Community perspective
On Labor Day, we honor the contributions working men and women have made throughout history to the strength and prosperity of our nation. There are many, and they deserve the tribute.
But throughout our nation’s history, there have also been too many workplace related deaths and injuries. That’s part of our Labor Day past. My goal is to make sure that workers are safe and healthy today and in the future.
Twelve workers die every day on the job, and another 3.3 million Americans are seriously injured each year. One workplace injury or fatality is one too many.
As a nation, we’ve made significant progress on workplace safety since Congress created the U.S. Department of Labor’s Occupational Safety and Health Administration more than 40 years ago. OSHA’s good work has brought about historic declines in workplace fatalities, injuries and illnesses.
The American workforce has doubled in size in the last four decades, but workplace deaths are down more than two-thirds. In fact, according to a report issued last week by our Bureau of Labor Statistics, workplace fatalities have decreased by 27 percent since 1992.
As the ongoing debate about measures to spur our economic recovery continues, some pundits have called health and safety regulations “job killers.” They have it backward. The truth is, strong worksite safety rules don’t kill jobs; they ensure that jobs don’t kill workers.
While compliance with workplace safety rules does have costs, the cost of not fixing unsafe or deadly workplaces is far greater—for workers, for their families and for their employers.
Studies of workplace injuries and illnesses estimate the total costs on businesses to range from $149 billion to $181 billion annually. A sobering report released last March found the most disabling injuries — those that keep employees away from work for six days or more — cost U.S. employers more than $53 billion per year.
To put it another way, U.S. businesses spend more than $1 billion every week to compensate working families for sickness, injury and death caused by their jobs.
These are just the quantifiable costs; there are other indirect costs employers pay. When injured workers miss work or return to employment with temporary or permanent work limitations, their contribution to production declines. This also affects the productivity of fellow workers who depend on injured workers’ skills and experience. When injured employees can no longer work, employers incur the extra costs of overtime for other workers, followed by the costs of hiring and training new employees to fill their positions.

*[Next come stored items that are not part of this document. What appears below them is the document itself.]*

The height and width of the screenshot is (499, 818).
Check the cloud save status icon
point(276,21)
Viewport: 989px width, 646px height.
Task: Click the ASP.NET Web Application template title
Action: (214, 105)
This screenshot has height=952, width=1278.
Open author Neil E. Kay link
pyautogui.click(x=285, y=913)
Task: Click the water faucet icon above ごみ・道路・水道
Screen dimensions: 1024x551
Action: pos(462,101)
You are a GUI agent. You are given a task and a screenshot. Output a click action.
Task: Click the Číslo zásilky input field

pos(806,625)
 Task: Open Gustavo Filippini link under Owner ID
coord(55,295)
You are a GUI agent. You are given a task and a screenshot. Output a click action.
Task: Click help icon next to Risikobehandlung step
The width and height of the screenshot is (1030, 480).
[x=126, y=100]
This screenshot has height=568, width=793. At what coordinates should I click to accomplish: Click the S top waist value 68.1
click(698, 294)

The moral argument is clear: Americans who work hard to provide for their families have a right to expect their employer will take steps to protect them from breathing lethal toxins, falling from unsecured construction platforms, losing fingers in factory machinery and dying from heat stroke
The economic argument is equally clear: Workplace safety regulations and vigorous enforcement not only save lives, they save profits and revenues companies can use to reinvest in the American worker.
In Alaska, there were 39 workplace fatalities in 2010, and more than 5,400 serious illnesses and injuries on the job in 2009, according to the most recent data from the Bureau of Labor Statistics. These are needless tragedies not only to workers and their families, but also to their employers and our economy.
The right to a safe workplace is non-negotiable. A healthy economy does not demand unhealthy workplaces.
Hilda L. Solis is the U.S. secretary of labor.